McAlistair's Fortune (Providence #3)

“I asked if you were feeling better.”


“Yes. No.” She grimaced. “Yes, I feel better. I’m sorry, I’m rather tired.” Deliriously tired seemed more fitting, given that she was daydreaming about ravishing Mr. McAlistair in the woods. How extraordinarily absurd.

Well, perhaps the woods bit wasn’t entirely absurd, but the rest was several degrees, several dozen degrees, beyond ridiculous.

“I’d like to get up.” She didn’t wait for his agreement, and he didn’t argue, but when she moved to stand, he put a restraining hand on her shoulder.

“Sit. Rest.”

“I’d like to, but…that is, I’ve need…” She waggled her finger at a thick clutch of trees.

“To take a walk?”

“What? No.” She dropped her hand. “Well, in a way. I’ve been on a horse for hours, Mr. McAlistair. I require a moment of privacy.”

“Ah.” He straightened. “Do you need help?”

Help? “With what?”

“Standing. Walking.”

“Oh.” Oh, she dearly hoped not. She wiggled her toes experimentally, pushed her heel down and felt the pull up to her hip. “No, thank you. I believe I can manage.”

Please, please, let her manage.

She accepted his offered hand, but let go with a great rush of relief when she found she could stand on her own without difficulty. Her leg was still tender and likely would ache for days. But she could feel her leg, put weight on it, and place one foot in front of the other, all of which meant she could take her moment of privacy without assistance.

Thank heavens.

“Don’t go far,” McAlistair advised.

“I rather doubt I could.”

She hobbled into the woods and muddled through the process of seeing to her needs out-of-doors. There were times, she groused to herself as she righted her skirts, that a woman should be allowed to wear breeches, or at least fewer, and preferably shorter, layers of fabric.

When she returned, several minutes later, she found McAlistair lifting a satchel from the back of his horse.

Curious, she wandered closer. “What are you doing?”

He spared her a single assessing glance. “Unpacking. You’re well?”

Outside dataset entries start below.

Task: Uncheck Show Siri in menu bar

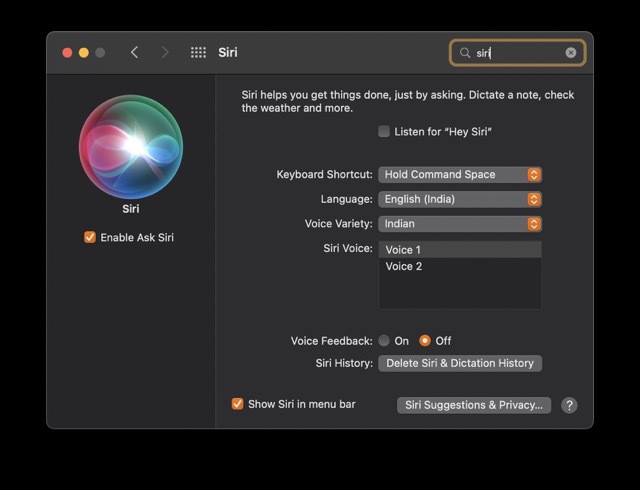Action: pos(238,404)
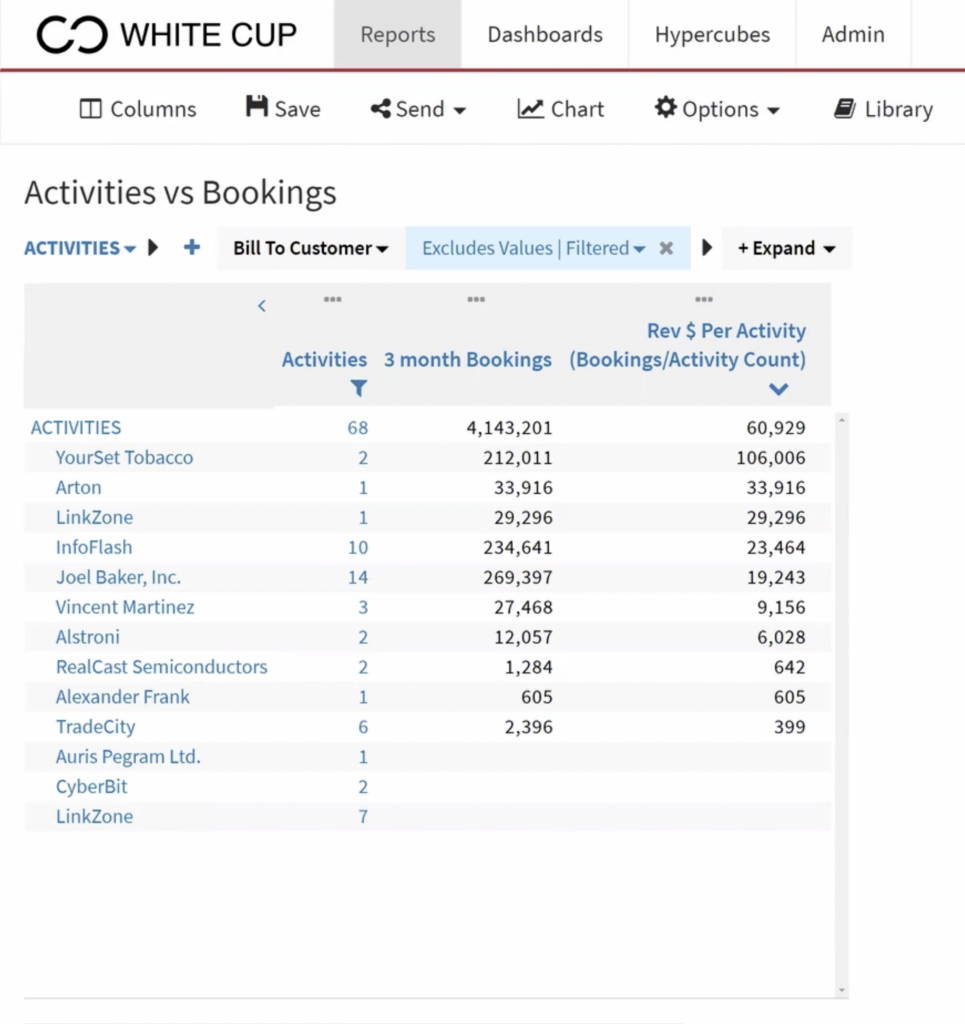Save the current report
The width and height of the screenshot is (965, 1024).
(x=283, y=109)
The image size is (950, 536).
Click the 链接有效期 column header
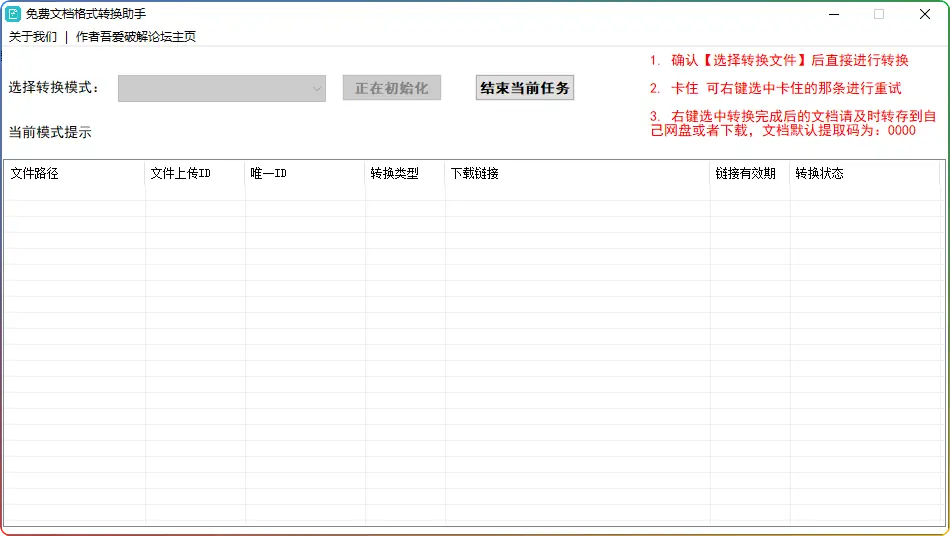750,173
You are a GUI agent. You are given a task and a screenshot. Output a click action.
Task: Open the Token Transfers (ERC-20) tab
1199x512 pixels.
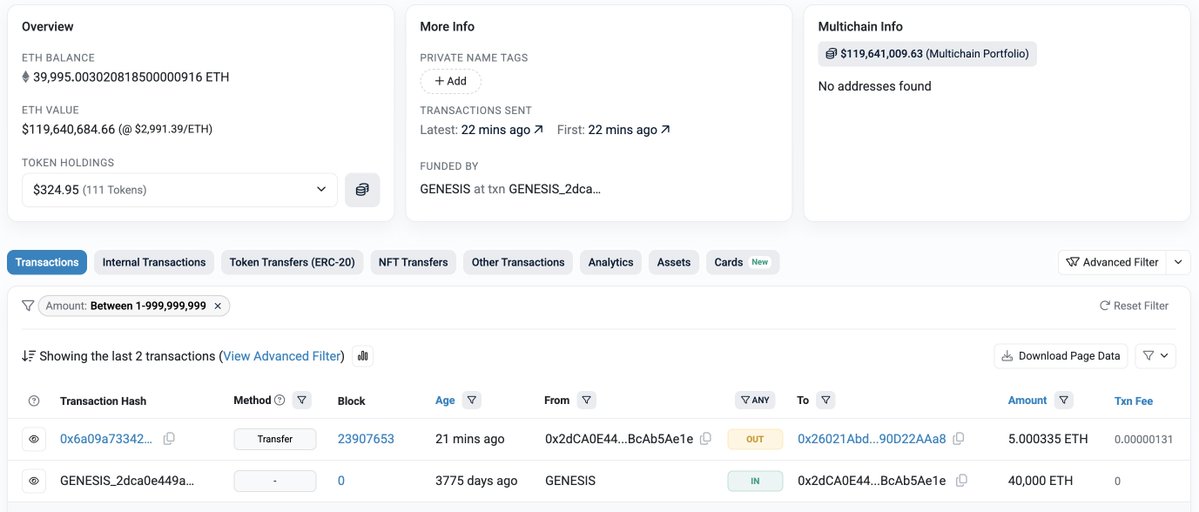(292, 262)
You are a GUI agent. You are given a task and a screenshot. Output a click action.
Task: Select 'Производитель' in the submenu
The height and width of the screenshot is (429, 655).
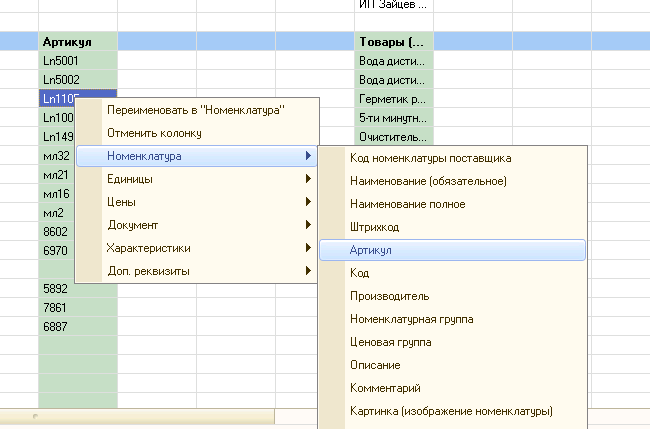(390, 296)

“Yes, of course.” She waved the question away, more than ready to be done with the subject of her health. “Why are you unpacking?”

“We’ll camp here.”

“Here? In the woods?” Evie looked around. Why she bothered, she didn’t know.

“You like the woods,” he pointed out, reminding her that he knew a great deal more about her than she did of him.

“I like walking in the woods, not sleeping in them.”

“Have you ever tried?”

“I have, actually. I snuck out of Haldon when I was fifteen and made a camp in the woods for a night.”

He stopped what he was doing to look at her. “You didn’t care for it?”

She’d loved it, and not only because it was forbidden and therefore appealing. She’d lain under an old Scots pine and listened to the trees creaking in the wind while the smell of the outdoors filled her lungs. Her last thought as she’d drifted off had been that sneaking out to sleep in the woods was quite the finest idea she’d ever had.

Her next had been that it was the worst. She’d woken midway through the night in terrible pain, her leg cramping mercilessly in protest of the hard ground.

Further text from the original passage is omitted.